WORK REQUEST
The reply should be a single number: the count of lines below that contain the word "height".
============================================================
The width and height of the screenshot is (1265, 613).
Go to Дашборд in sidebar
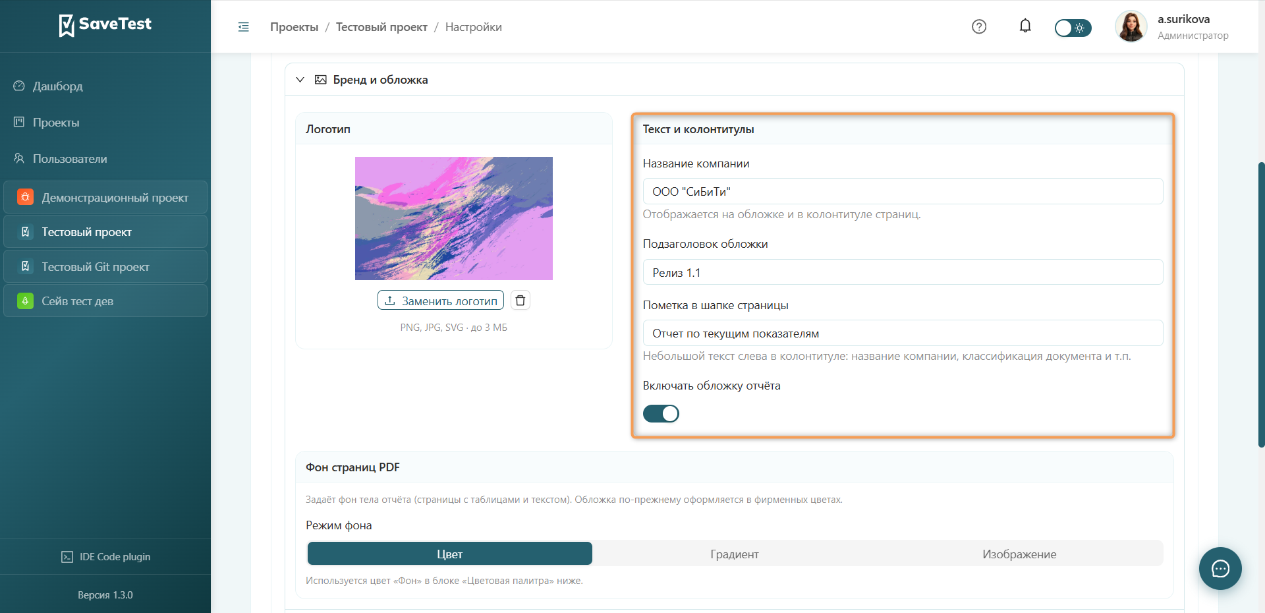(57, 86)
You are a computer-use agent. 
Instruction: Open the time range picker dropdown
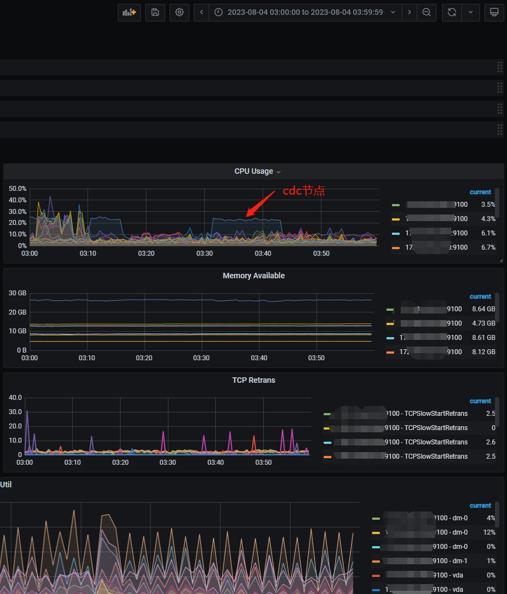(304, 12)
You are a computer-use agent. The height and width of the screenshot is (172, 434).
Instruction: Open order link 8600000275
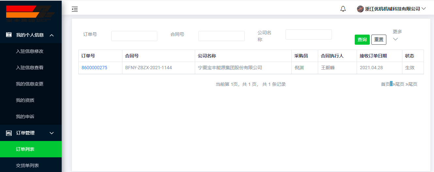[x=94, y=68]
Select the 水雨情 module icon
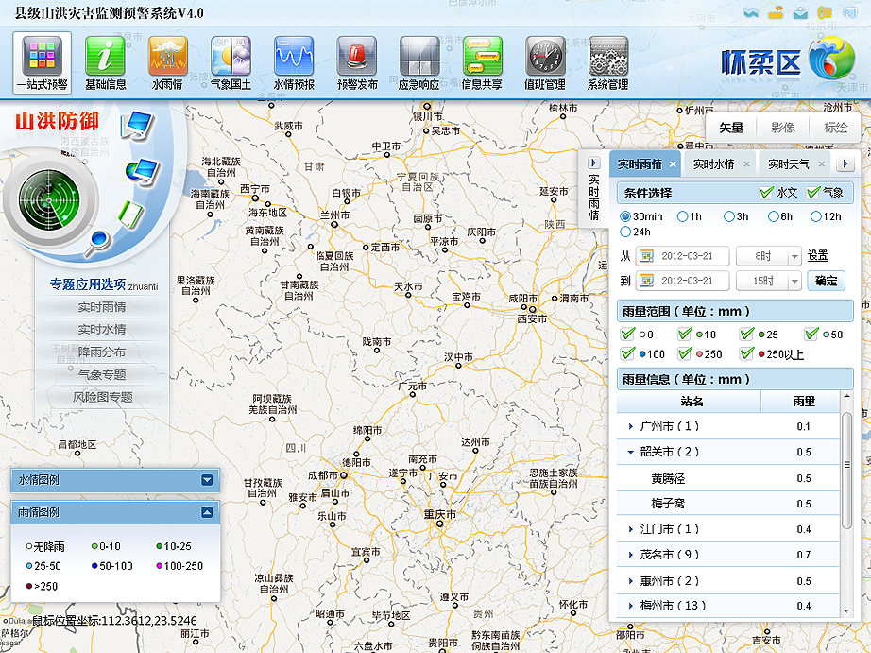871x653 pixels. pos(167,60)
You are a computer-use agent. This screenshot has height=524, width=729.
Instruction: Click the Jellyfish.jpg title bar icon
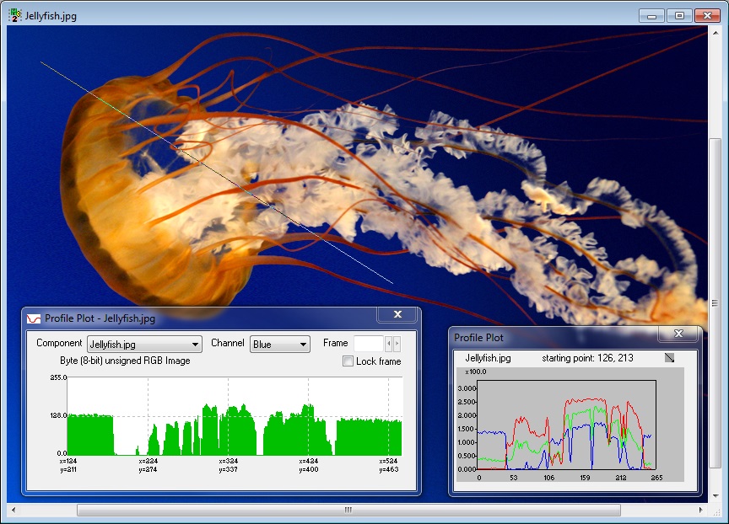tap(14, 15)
============================================================
THE ANSWER
3